Other couples choose the many moon route. Instead of one long vacation or the one short mini-moon, this option is a series of shorter trips throughout the couple’s first year—or years—of marriage. Around the same length as a mini-moon, many moons differ in a key way: while the mini-moon usually precedes a traditional honeymoon, couples who take many moons forgo the one big trip altogether with a series of smaller trips.
Many moons offer some of the same benefits as mini-moons. They’re more practical for many couples whose work schedules don’t allow them to get away for two weeks after time away for their wedding. It’s often easier to make time to get away if you plan shorter trips, taking advantage of long weekends and work holidays. There’s also less pressure: instead of trying to plan that memorable “perfect” honeymoon, newlyweds can try a variety of destinations and activities.
Another benefit is many moons can be customized to fit your and your partner’s interests. Some couples jump around the map, trying as many globe-trotting experiences and exotic locales as possible. Others design their many moons around a theme, like visiting historic landmarks or focusing on national parks.
There’s no wrong way to spend your many moons—the goal is quality time with your new spouse.
Another trending option is the early moon, when couples take a trip before the wedding. An attractive feature of early moons is that they can be combined with any post-wedding vacation—honeymoon, mini-moon or many moons.
The early moon is a cure for wedding planning stress, giving couples an opportunity to connect and decompress before the big day. Like many moons, your early moon can be as big or as small as you want it (and can afford!). Some couples take trips across the country, while others keep it simple. A weekend at the shore or the Poconos, or even a staycation, can be a great way to spend scheduled one-on-one time with your soon-to-be spouse without becoming another source of stress during an already hectic time.
Nowadays there are plenty of options for couples looking to get away together. Whether you choose a mini-moon, many moons or early moon, remember the point is to spend quality time with your partner. Wedding planning can be overwhelming and stressful, so plan to make time to unwind and live in the moment. Happy trails!
Ready to start planning your own mini-, many or early moon? We have you covered. Check out these romantic destinations, only a road trip away from the Brandywine Valley.
Annapolis, MD: Only a two-hour drive from Chester County, Annapolis is a great destination for couples looking for something new without traveling too far. Called “The Museum Without Walls,” Annapolis is a contemporary city with a rich history. Visit museums and historic landmarks by day, and enjoy fine dining and nightlife in the evening. Located on the Chesapeake Bay, Annapolis offers plenty of outdoor activities—from fishing and sailing on the Bay to hiking and biking in the many parks and trails.
Hershey, PA: Hershey is home to more than the amusement park (though that’s always fun, too!). Book a stay at the Hershey Lodge or Hotel Hershey and see what makes “The Sweetest Place on Earth” so special.

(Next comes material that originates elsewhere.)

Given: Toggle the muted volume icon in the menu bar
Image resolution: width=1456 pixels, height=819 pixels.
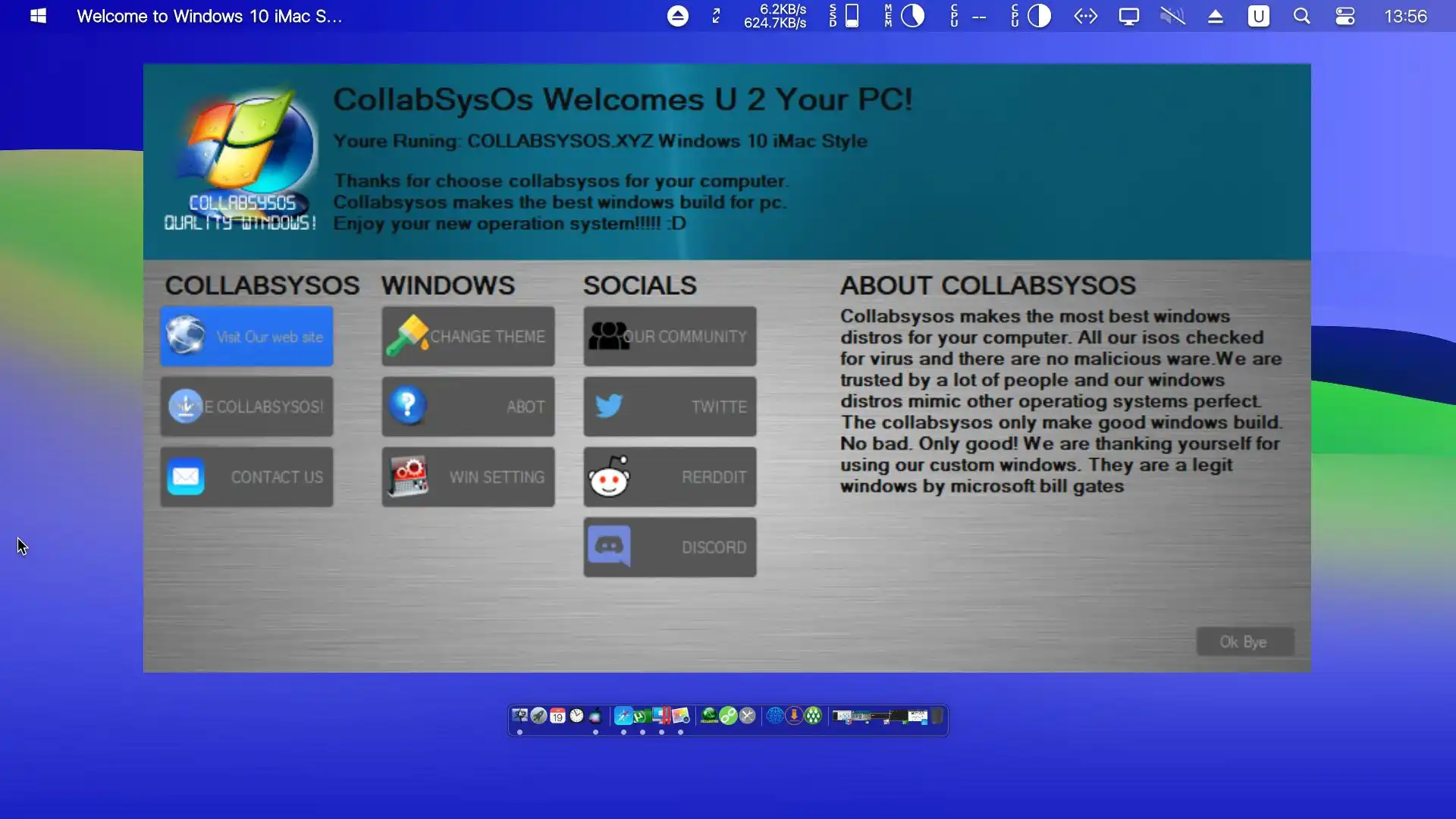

Get a glimpse into the town’s history at the Hershey Story Museum, or see how the chocolate gets made at Hershey’s Chocolate World. Indulge in a chocolate-themed spa day with your partner at MeltSpa or The Spa at the Hotel Hershey. And visit Hershey Gardens to stroll among 500 butterflies at the Butterfly Atrium or come face-to-face with a falcon at the Hotel Hershey’s falconry.
Delaware Beaches: There’s something for everyone among Delaware’s beaches. After a long day of surf and sun, Rehoboth’s famous boardwalk offers food, rides and live music at the Bandstand. Or dance the night away at Dewey Beach’s nightclubs and bayside bars. For a romantic evening, visit historic Lewes for fine dining, shopping and a quiet stroll along the canal. Need to get away from it all? Walk the wildflower trails of Cape Henlopen State Park to one of Delaware’s oldest lighthouses.